Would you also agree that natual selection could, in time, run its course. By this i mean, everything needs to be at the exact place it needs to be, total effficiency by every species.
In that case you still have natural selection, but you have stabilizing selection. However, the environment is almost never totally stable. Any small change in the environment and we are off on directional selection again.
Yet, animals seem to made do with the tools given to them, ie beeks, longer legs, ect, this tends to look more like intelligent design.
This was tried before 1859. It failed because most of the designs in biological organisms simply aren't "intelligent".
The fact, k, a human is still be a human 300 million years from now, just like a bee will be a bee 300 million years ago.
You don't know the first and the second is false. There were no bees 300 million years ago.
An insect, a beneficial mutation in a somatic cell cannot be passed on to the next generation. And the insect's germ-line cells cannot test a mutation to see if it makes the wings work better for example.
The first is correct. However, in the second the insect made from that germ cell will indeed test the mutation to see if it makes the wings work better. It is just pure blind luck that the individual would get that mutation. It's not a matter of choice. It's either in its genes or not.

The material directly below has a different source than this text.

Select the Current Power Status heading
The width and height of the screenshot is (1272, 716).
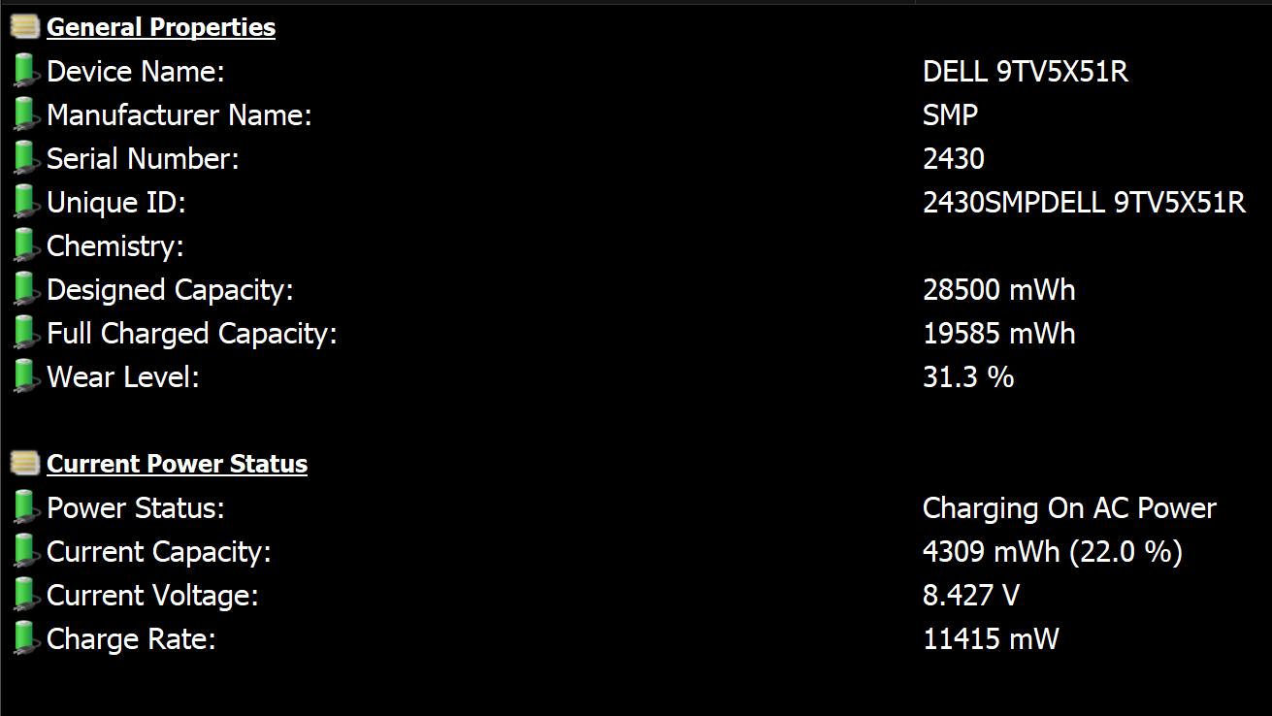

In other words, in higher plants and animals, any adaptive mutations in somatic cells can't be passed on, and while mutations in germline cells can be passed on, they cannot be adaptive.
Of course mutations in the germline can be adaptive. After all, they ARE going to be passed onto the next generation, and in THAT generation they WILL be in the somatic cells.
Who has been feeding you this line of manure? Worship4ever, think it trhough. A mutation in the germ cells. Random with respect to the needs of the individual because it can't effect the individual. But THEN used to make the next generation. And then EVERY cell, including the somatic cell, will have the mutation. NOW it is tested in the environment. IF it is successful, then the individual lucky enough to have the mutation will have more offspring. Since a mutation in the same gene is very unlikely, it's offspring will have that mutation by inheritance. Except, of course, for the offspring it won't be a "mutation" but their normal genone.
And soon, since it is successful, EVERY insect in the population will have that allele (mutation). So when the NEXT mutation comes along, it will ADD to the first, because the first will already be present.
You've got the basics of natural selection; you simply haven't thought it thru what those basics mean.
Yet you are saying water is like life, it goes where ever- i agree. Humans arent even in that glass of water if you will. They can live anywhere they please, inhabit anywhere they please, and do whatever they want. Humans arent in "nature" anymore, we live in houses. There's no more threats to reproduction or survival. The human is far (and no im not meaning advanced) above any species out there, thats what i find odd. Take life on another planet, pick one, is evolution and natural selection still applied there? Is this a universal theory of anything. Stick a non-living single cell and come back in 3 billion years, its still a non-life single cell.
The technology we have developed has removed us from a lot of selection pressures. But not all. HIV is such a selection pressure. So there are still threats to our survival and reproductive success. There are just fewer of them. Of course, there are threats out there that out technology creates: like nuclear war, biological weapons, massive ecological disruption due to pollution, etc. The verdict isn't in yet on whether we are out of natural selection. The past 20,000 years may simply be an aberration.
BTW, the environment of the Kalahari desert has adapted the !Kung to start becoming a new species. And the environment of the Himalayas and Andes has done the same for those human populations.
And no, that does not make us "above" other species, but just means that our particular adaptation -- the ability to make tools to make tools -- had far reaching consequences.